Should my posts ever seem to contradict each other you have two choices: believe the most recent post, or think about it yourself. You can apply the same options when I seem to be mistaken, if you like. The most recent post then would refer to the one you are reading and think is dumb, since it's the only one in the relevant set.

TCS does have some constant points, which I alluded to in saying there is a present day group of people who are identifiably "TCS". Should they give up the constant points, they'd probably think they should give up the name too.

But the constant points are not, as I also mentioned, the sort of things you'd expect. There are no prescribed behaviors. Common debates on the TCS email list include the merits of TV, ice cream, no bed times, and home schooling. But if we turn out to be wrong and TV really is harmful that won't make TCS wrong. The TV thing is just our best ideas about TV, not a necessary part of TCS.

The more constant things are much more abstract. TCS says that morality is a type of knowledge and that the same laws of epistemology (study of knowledge) which apply to knowledge in general also apply to moral knowledge. It is also committed to parenting according to rational principles and not, say, parochial ageism -- this is part of a general commitment to *living* rationally. TCS is also generally committed to the idea that the laws of epistemology are Popperian (roughly: evolutionary).

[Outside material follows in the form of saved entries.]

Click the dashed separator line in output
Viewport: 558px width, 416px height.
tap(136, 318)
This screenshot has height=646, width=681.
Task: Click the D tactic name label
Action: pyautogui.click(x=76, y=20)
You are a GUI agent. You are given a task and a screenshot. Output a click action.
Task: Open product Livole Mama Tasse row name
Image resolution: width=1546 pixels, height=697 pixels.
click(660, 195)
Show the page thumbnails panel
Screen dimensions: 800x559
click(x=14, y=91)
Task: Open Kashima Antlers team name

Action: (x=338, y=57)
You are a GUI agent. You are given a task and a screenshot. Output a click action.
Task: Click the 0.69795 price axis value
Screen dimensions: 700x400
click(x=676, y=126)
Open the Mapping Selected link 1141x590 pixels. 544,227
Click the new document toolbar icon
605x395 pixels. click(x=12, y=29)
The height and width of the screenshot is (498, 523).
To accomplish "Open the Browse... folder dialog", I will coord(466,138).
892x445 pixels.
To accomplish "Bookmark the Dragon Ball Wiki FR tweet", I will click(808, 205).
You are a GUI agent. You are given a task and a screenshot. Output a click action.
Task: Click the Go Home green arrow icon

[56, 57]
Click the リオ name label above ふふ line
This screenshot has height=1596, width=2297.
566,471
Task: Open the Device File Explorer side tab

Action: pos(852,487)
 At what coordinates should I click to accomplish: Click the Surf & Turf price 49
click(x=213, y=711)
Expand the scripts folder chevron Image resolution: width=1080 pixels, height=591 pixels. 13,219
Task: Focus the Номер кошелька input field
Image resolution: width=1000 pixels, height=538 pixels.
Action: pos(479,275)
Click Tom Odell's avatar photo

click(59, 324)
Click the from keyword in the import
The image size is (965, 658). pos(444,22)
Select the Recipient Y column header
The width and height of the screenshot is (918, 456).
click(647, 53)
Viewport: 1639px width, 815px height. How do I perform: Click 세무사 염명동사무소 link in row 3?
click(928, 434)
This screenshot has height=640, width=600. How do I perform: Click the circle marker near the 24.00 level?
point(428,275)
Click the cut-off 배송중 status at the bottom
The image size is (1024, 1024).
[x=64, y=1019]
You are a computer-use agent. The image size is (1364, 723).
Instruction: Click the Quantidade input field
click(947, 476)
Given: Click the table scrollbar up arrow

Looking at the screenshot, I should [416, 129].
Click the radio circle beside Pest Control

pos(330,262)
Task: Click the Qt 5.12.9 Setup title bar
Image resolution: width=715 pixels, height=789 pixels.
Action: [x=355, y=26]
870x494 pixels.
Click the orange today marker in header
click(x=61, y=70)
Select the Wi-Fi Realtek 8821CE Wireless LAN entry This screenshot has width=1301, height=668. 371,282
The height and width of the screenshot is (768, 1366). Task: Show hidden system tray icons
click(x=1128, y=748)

None of these things are especially about children or parenting. But TCS is about how they apply to parenting. When we apply them we reach conclusions like TV being good. We might have applied them wrong. Maybe they are true and TV is bad. That'd be our mistake but not any fault of TCS's core ideas.

I'd like here to say something like, "so, for example, if X was true, then TCS could be essentially given up on. the world would not be the way we think it is. it'd be like y." but the problem is there are no rival theories to Popperian epistemology which make even the slightest bit of sense. I don't mean to express any sort of certainty that Popperian epistemology is correct. it's just there aren't any respectable rivals today. i think we're lucky to have one sensible theory -- 100 years ago we had zero (well we had the beginnings).

let's talk about disobedient children now and ways of exercising authority.

hitting people is good for obedience. it has its flaws -- they might disobey when they think you won't find out. but essentially it is effective. people don't like being hit. they will go to a lot of trouble to avoid it.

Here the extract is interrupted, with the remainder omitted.